Data for the task START
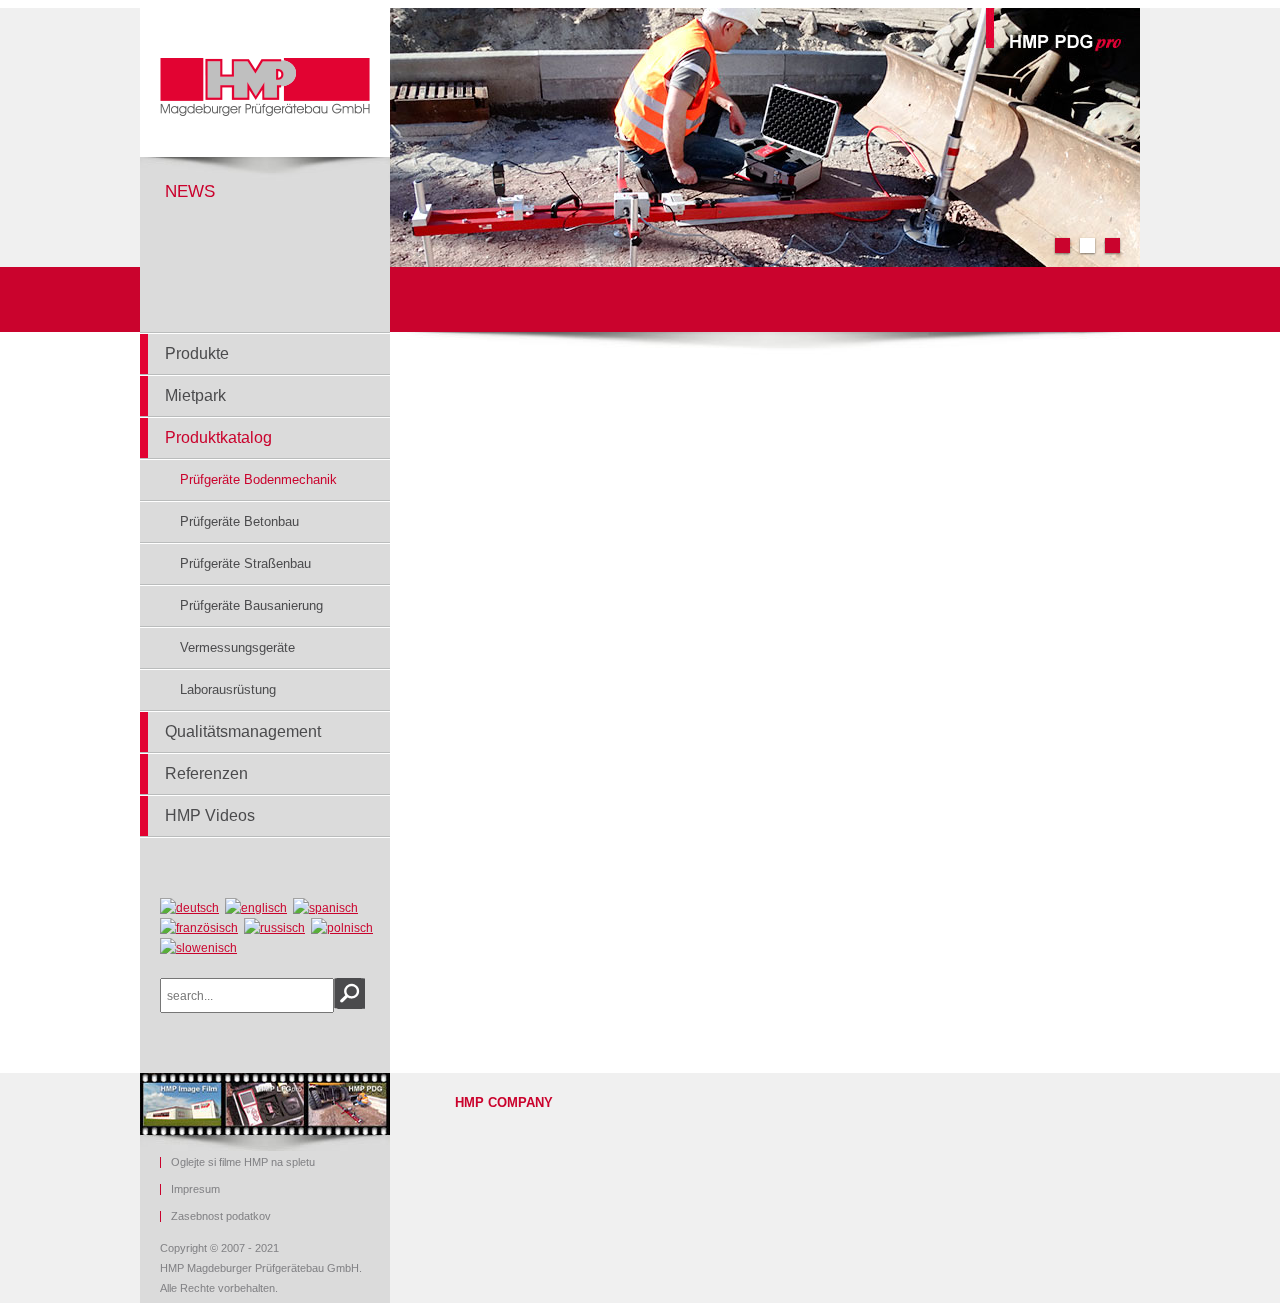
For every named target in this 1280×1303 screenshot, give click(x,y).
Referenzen (206, 773)
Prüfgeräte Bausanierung (251, 605)
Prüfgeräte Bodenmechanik (258, 479)
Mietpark (195, 395)
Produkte (197, 353)
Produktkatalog (218, 437)
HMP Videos (210, 815)
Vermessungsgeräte (237, 647)
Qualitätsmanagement (243, 731)
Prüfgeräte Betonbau (239, 521)
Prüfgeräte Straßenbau (245, 563)
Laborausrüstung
Data for the task END
_Your instructions_: Everything in the entries except the pictures must be duplicated exactly.

_Problem solution_:
For every named target in this 1280×1303 screenshot, give click(x,y).
Referenzen (206, 773)
Prüfgeräte Bausanierung (251, 605)
Prüfgeräte Bodenmechanik (258, 479)
Mietpark (195, 395)
Produkte (197, 353)
Produktkatalog (218, 437)
HMP Videos (210, 815)
Vermessungsgeräte (237, 647)
Qualitätsmanagement (243, 731)
Prüfgeräte Betonbau (239, 521)
Prüfgeräte Straßenbau (245, 563)
Laborausrüstung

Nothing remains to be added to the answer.